Where I disagree with a lot of existing approaches is that given the decision to assign sounds on the basis of codons, most people assign them arbitrarily. I think that gets stuck in the postmodern dilemma, where everything is subjective so there's no basis to compare one system to another. So I wanted an approach that had logic in the loop somewhere, even if it had enough subjectivity that someone else following the same logic would come to a different conclusion.

What I hit on is convergence of emotional associations. Individual neurotransmitters are associated with particular emotions, and also particular amino acids - therefore, one can assign emotions to a subset of codons.
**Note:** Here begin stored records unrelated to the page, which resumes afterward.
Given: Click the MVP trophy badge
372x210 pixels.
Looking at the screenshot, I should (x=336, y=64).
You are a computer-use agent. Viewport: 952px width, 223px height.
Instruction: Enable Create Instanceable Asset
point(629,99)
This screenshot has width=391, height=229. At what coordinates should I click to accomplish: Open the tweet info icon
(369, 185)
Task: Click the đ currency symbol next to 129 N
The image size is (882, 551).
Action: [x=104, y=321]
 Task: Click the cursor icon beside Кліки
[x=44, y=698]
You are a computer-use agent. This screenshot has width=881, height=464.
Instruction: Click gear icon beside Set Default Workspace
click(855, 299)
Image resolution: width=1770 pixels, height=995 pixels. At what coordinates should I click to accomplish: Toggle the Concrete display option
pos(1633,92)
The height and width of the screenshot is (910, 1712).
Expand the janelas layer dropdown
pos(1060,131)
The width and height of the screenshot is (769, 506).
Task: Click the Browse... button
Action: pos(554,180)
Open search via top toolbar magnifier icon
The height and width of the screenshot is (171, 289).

One can also assign emotions to musical elements, hence there's a basis for assigning sounds to codons in a non-arbitrary way, with emotional association acting as the cypher between the two languages.

that's what I consider 'step two' of the process. My thinking is, someone could come up with a better logic (not using emotion as the common known element) or apply the same logic using different musical elements (assign different tones given the same emotional targets). Unfortunately, most people I asked from a music theory perspective didn't have much interest in suggesting different approaches here, so I had to work off my own subjective sense. If you've ideas what chords should be assigned to which codons, I'd be very interested in hearing your thoughts there (or anyone who's into music and logic puzzles).

Here's how I actually assigned them so people get an idea: I started with pentatonic scaling (G, C, A, B and D) and four major neurotransmitters (GABA, Serotonin, Dopamine, Acetylcholine) and assigned tones to the neurotransmitters based on which 'sounded' like the emotions those neurotransmitters give. So I started from a chart like this:

GABA Gminor

GAG 337hz

GAA

Serotonin Cminor

UGG 370hz

Dopamine Amajor

UAC 440 Hz

UAU

Acetylcholine Bmajor OR Dmajor (Acetylcholine has two precursor amino acids rather than one)

UCU 494

UCC

UCA

UCG

AGU 587

AGC

But even if one accepts the logic in step two, there's probably still better ways to assign sounds. I'd be interested in any suggestions from folks with more musical theory than myself.

I don't understand your second suggestion - pitch of a particular chord would be determined by how much variation there is in pitch around it? Could you give an example of how it would work?